Mechanical force regulates the paracrine functions of ADSCs to assist skin expansion in rats.

BACKGROUND

In the repair of massive tissue defects using expanded large skin flaps, the incidence of complications increases with the size of the expanded area. Currently, stem cell therapy has limitations to solve this problem. We hypothesized that conditioned medium of adipose-derived stem cells (ADSC-CM) collected following mechanical pretreatment can assist skin expansion.

METHODS

Rat aortic endothelial cells and fibroblasts were cultured with ADSC-CM collected under 0%, 10%, 12%, and 15% stretching force. Ten-milliliter cylindrical soft tissue expanders were subcutaneously implanted into the backs of 36 Sprague-Dawley rats. The 0% and 10% stretch groups were injected with ADSC-CM collected under 0% and 10% stretching force, respectively, while the control group was not injected. After 3, 7, 14, and 30 days of expansion, expanded skin tissue was harvested for staining and qPCR analyses.

RESULTS

Endothelial cells had the best lumen formation and highest migration rate, and fibroblasts secreted the most collagen upon culture with ADSC-CM collected under 10% stretching force.
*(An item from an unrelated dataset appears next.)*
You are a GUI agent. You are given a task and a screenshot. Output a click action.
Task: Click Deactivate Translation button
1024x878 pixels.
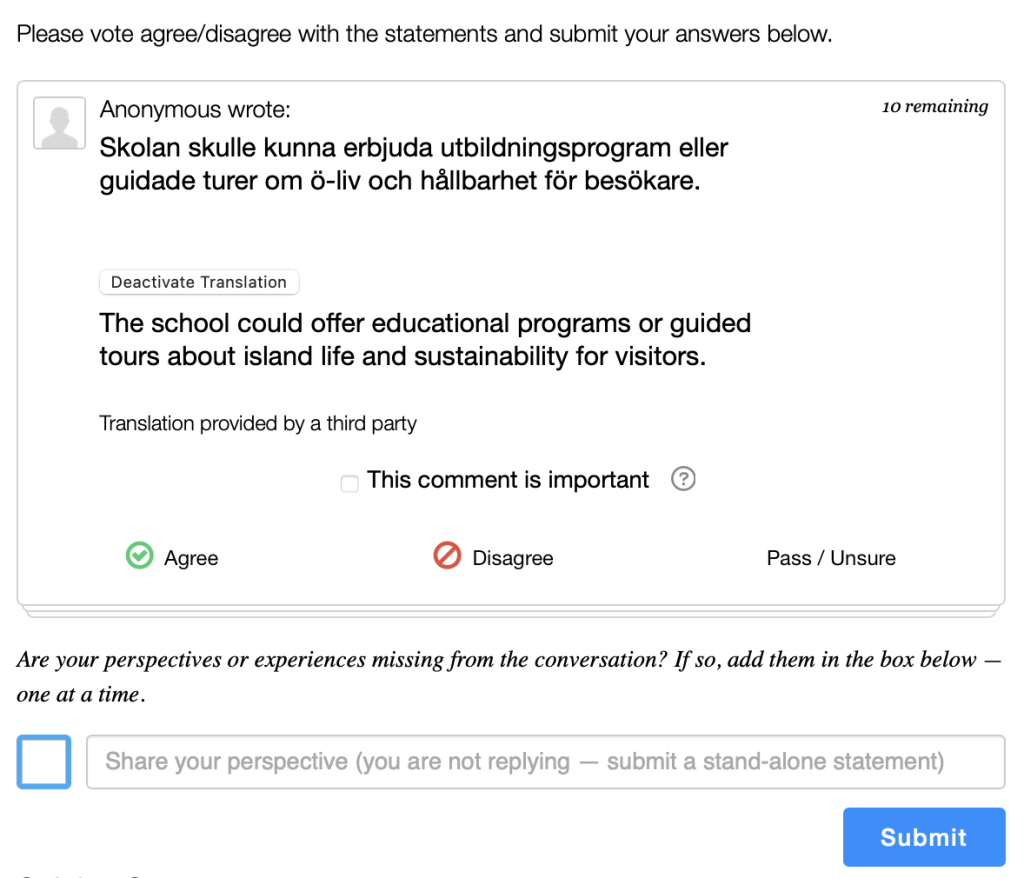click(199, 282)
The skin expansion rate was significantly increased in the 10% stretch group. After 7 days of expansion, the number of blood vessels in the expanded area, expression of the angiogenesis-associated proteins vascular endothelial growth factor, basic fibroblast growth factor, and hepatocyte growth factor, and collagen deposition were significantly increased in the 10% stretch group.

CONCLUSIONS

The optimal mechanical force upregulates specific paracrine proteins in ADSCs to increase angiogenesis and collagen secretion, and thereby promote skin regeneration and expansion. This study provides a new auxiliary method to expand large skin flaps.